Crash tests show what happens when young drivers make a common error
Tristan Honeywill

The latest crash test results from the US show what happens when young drivers in small cars make a common mistake. Few cars are designed to protect against these crashes and the consequences can be life-changing. Regardless of age, the tests show nobody should have too much confidence in their ability or the car’s protection.

The USA’s IIHS (Insurance Institute for Highway Safety) introduced a new “small overlap” crash test just last year. It replicates what happens if your car clips another at 40mph. This is one of the most common accidents and it’s caused by a simple driver error.

According to a recent German study this type of accident accounts for around one in every seven crashes. Most happen on bends or as cars turn off one road and join another. Drivers misjudge the corner or their approach speed and drift into the oncoming lane. It’s particularly common among young drivers who may approach corners with too little caution.

Very few of the small cars tested handled it well. Just six of the 12 were scored as either good or acceptable. The video shows how badly the Nissan does in this test:

How much protection do most cars offer?

These may be US-only models, but it is safe to assume that most cars sold in Europe and other parts of the world will not offer much protection against this type of crash. Predictably, Volvo has been designing cars to pass this test for sometime, but most other premium global models like the Mercedes C-Class, BMW 3 Series and Lexus IS do not. All were tested last year and all got poor ratings for lower leg and foot protection. The small SUVs tested so far don’t do much better.

How serious is this type of crash?

In a 2009 IIHS study of US vehicles with good ratings for crash protection, these “small overlap” crashes accounted for nearly a quarter of the serious or fatal frontal crashes. Most of the injuries that result aren’t life threatening, however.

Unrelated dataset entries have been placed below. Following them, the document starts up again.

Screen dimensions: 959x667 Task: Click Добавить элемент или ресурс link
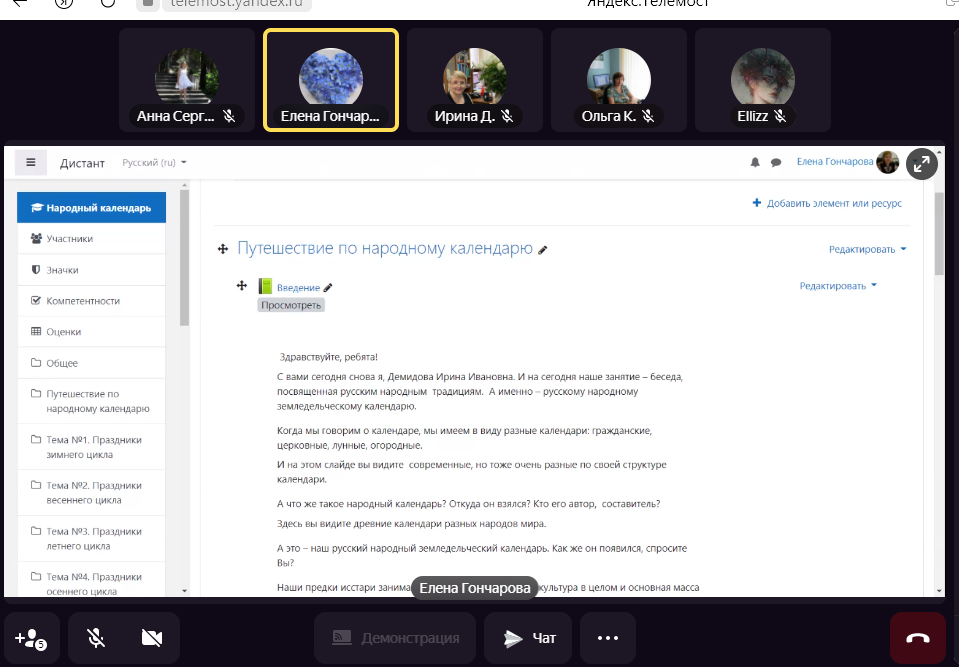pos(827,204)
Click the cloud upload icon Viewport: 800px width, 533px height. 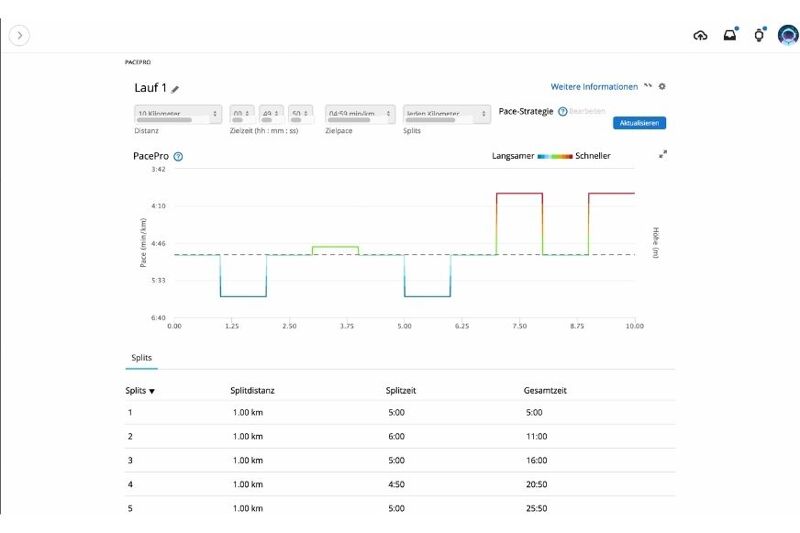click(700, 36)
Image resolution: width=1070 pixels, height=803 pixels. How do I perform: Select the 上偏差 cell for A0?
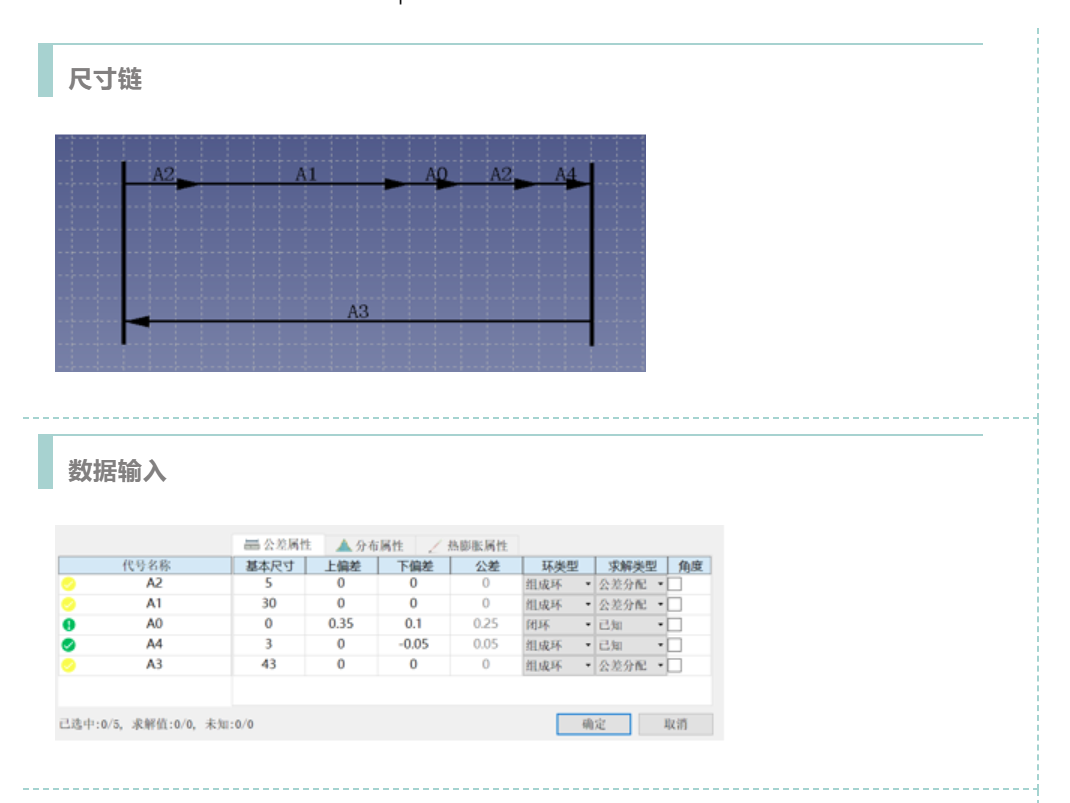point(341,625)
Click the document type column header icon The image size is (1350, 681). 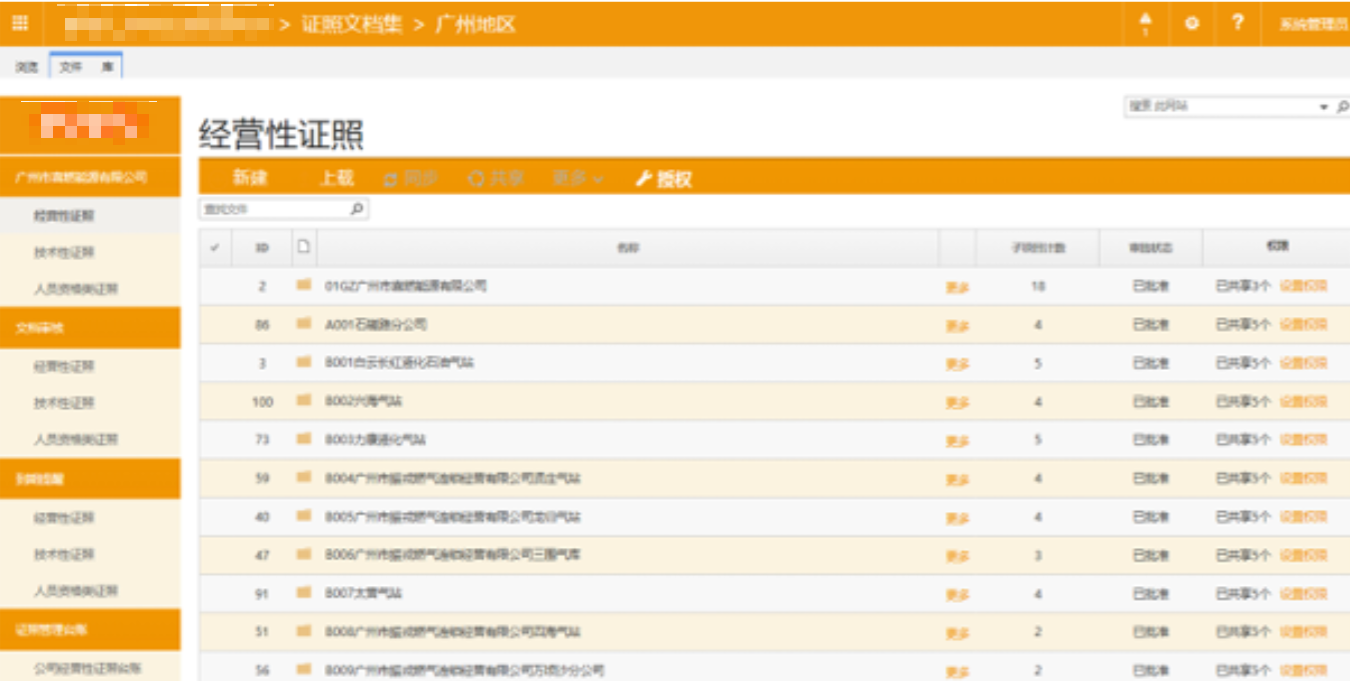304,247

In the less severe crashes, feet can get tangled in the pedals. The resulting foot injuries are complex and take a long time to heal. German insurance research shows that drivers are nearly twice as likely to be unable to work for three months or longer as drivers in other types of crash.

Despite this, the “small overlap” crash test will not be introduced for new European cars any time soon. Instead Euro NCAP is going to introduce tests that encourage better protection for people sat on the rear seats. Read more on this here.

Why don’t cars already protect against this?

Crazy as it may sound, most cars aren’t designed for this kind of crash. Nothing works the same as in a more conventional head-on collision. Vehicles have structures to manage the crash energy, but if the car just clips something as in the small overlap test, the impact misses them. That increases the risk of the passenger compartment collapsing. The vehicles also tend to spin or slide sideways during the collision. This can throw the driver’s head away from the protection of the front airbag and onto the dashboard.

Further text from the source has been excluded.